Task to complete =>
Within the listing below, locate all lines containing the word "computer". Copy each one.

=== Information ===

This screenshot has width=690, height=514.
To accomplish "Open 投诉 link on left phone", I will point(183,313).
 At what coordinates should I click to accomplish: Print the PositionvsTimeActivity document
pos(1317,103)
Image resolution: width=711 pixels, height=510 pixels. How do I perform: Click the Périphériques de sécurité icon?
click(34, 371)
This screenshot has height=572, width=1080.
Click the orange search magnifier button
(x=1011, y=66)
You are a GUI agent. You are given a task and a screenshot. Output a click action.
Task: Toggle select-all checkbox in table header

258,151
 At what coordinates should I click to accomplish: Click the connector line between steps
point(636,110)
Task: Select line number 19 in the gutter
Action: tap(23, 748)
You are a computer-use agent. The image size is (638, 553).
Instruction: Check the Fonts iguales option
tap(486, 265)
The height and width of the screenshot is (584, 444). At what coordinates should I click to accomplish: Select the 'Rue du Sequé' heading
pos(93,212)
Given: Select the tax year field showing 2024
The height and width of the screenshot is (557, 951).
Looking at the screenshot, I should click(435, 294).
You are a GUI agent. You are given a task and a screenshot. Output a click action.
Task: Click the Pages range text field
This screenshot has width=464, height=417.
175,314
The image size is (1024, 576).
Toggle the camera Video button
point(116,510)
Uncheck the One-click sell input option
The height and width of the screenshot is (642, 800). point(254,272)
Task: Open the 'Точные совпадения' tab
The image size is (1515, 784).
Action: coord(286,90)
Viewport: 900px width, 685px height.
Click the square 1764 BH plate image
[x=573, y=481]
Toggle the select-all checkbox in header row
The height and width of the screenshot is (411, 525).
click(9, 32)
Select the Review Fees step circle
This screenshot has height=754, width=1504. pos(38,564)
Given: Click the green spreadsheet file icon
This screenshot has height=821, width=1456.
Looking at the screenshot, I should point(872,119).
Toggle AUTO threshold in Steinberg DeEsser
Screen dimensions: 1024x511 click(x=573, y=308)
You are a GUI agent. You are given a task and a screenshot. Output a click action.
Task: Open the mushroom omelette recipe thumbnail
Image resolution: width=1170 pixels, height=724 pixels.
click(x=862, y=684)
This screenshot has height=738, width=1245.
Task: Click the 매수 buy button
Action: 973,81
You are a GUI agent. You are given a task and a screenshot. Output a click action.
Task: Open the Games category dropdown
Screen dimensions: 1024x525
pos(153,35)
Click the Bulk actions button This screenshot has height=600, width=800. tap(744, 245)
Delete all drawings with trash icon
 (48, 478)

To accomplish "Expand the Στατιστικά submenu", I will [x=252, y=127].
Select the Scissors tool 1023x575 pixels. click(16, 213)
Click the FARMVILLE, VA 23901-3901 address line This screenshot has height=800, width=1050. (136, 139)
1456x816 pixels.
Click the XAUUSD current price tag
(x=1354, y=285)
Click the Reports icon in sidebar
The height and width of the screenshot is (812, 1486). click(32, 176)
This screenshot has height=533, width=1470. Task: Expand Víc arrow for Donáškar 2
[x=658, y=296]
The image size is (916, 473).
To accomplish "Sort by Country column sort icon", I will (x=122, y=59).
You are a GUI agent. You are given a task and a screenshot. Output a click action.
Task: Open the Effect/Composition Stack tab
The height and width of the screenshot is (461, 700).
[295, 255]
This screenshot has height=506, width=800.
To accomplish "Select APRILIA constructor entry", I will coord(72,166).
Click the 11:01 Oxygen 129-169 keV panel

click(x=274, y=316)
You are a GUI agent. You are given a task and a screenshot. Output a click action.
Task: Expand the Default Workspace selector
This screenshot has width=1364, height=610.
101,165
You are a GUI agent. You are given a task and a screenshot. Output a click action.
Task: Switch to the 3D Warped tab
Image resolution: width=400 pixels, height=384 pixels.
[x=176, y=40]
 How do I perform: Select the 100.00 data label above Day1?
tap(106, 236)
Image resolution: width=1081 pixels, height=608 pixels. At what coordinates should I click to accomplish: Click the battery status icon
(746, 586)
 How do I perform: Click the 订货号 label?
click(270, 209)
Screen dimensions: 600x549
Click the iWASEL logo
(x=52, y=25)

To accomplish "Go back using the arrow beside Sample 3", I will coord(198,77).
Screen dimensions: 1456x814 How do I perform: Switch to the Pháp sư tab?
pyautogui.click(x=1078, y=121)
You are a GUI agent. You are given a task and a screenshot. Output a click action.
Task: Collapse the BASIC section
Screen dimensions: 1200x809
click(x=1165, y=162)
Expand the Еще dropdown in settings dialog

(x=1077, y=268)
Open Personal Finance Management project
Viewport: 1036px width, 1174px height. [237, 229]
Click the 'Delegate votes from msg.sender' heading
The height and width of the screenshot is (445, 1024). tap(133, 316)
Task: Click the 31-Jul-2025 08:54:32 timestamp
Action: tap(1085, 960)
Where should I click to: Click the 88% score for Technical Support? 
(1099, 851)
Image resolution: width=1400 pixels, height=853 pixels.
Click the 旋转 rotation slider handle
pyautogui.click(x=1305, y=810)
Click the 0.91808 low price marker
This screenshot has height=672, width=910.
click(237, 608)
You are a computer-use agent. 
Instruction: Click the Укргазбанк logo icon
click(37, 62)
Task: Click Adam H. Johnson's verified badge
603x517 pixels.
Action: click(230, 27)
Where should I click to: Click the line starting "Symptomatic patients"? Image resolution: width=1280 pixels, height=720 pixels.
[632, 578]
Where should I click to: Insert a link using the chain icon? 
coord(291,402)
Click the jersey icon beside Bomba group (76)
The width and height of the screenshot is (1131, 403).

===

Task output =>
You are a computer-use agent. The image size is (638, 553).
You are a computer-use agent. 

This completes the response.